The OMCs, therefore, did not break any laws, since the tax-free imports were in accordance with the CPFTA.

Rather, all of Pakistan’s major OMCs capitalized on this anomaly, except Cnergyico (formerly Byco Petroleum) which decided not to take this kind of advantage.

Under the current framework, the petroleum products imports from China are tax-free and could, in some instances, entail an ACD (additional customs duty) of up to just 0.5%.

Shell Pakistan seems to have been the biggest beneficiary of tax-free imports. By buying 1.165 billion litres of petrol, the company alone accounted for nearly half of the total petrol imports from China that took place in the last two years.

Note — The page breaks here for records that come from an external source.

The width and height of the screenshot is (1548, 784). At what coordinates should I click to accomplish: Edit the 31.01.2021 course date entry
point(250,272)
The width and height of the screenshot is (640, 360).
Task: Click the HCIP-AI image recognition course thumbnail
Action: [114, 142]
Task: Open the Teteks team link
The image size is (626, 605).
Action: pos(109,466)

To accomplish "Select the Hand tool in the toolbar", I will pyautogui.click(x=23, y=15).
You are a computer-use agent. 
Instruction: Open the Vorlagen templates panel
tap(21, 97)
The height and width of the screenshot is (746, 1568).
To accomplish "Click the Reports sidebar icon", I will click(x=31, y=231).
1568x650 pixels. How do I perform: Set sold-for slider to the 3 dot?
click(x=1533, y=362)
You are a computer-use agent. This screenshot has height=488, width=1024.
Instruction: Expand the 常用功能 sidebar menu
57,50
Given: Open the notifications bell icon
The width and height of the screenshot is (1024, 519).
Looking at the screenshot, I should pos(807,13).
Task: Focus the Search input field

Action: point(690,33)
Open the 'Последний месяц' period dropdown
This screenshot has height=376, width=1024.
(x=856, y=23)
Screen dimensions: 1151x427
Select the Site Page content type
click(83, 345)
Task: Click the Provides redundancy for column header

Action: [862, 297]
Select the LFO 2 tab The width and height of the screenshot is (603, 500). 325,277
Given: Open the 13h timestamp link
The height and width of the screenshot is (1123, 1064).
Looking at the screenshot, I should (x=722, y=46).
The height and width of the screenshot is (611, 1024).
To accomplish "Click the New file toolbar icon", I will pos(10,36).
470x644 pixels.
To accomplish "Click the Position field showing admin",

Shell Pakistan didn’t pay any customs duty and deposited approximately Rs1.1 billion in the national kitty as ACD. Next in line was Gas & Oil Pakistan which imported 474 million litres of petrol followed by Total-Parco which imported around 288million litres and Attock Petroleum Limited which imported 157 million litres.

The state-owned Pakistan State Oil (PSO) also got 68 million litres of fuel from the neighbouring country along with a customs duty waiver.

Interestingly, Cnergyico, which is one of the country’s biggest oil marketing companies that owns a network of 440 petrol pumps, did not participate in this activity and refrained from importing tax-free refined products from China.

In addition to being an oil marketer, the company is also the owner of Pakistan’s largest oil refining facility with a nameplate capacity of 156,000 barrels per day.

Total-Parco, Attock Petroleum and PSO also own oil refineries either directly or indirectly through subsidiaries.

It is pertinent to mention here that Pakistan has signed free trade agreements with China as well as with Malaysia. China is the world’s biggest oil importer while Malaysia is an oil exporting country. Malaysia also counts China as one of its biggest oil customers. However, Pakistan’s free trade agreement with Malaysia does not include petroleum products.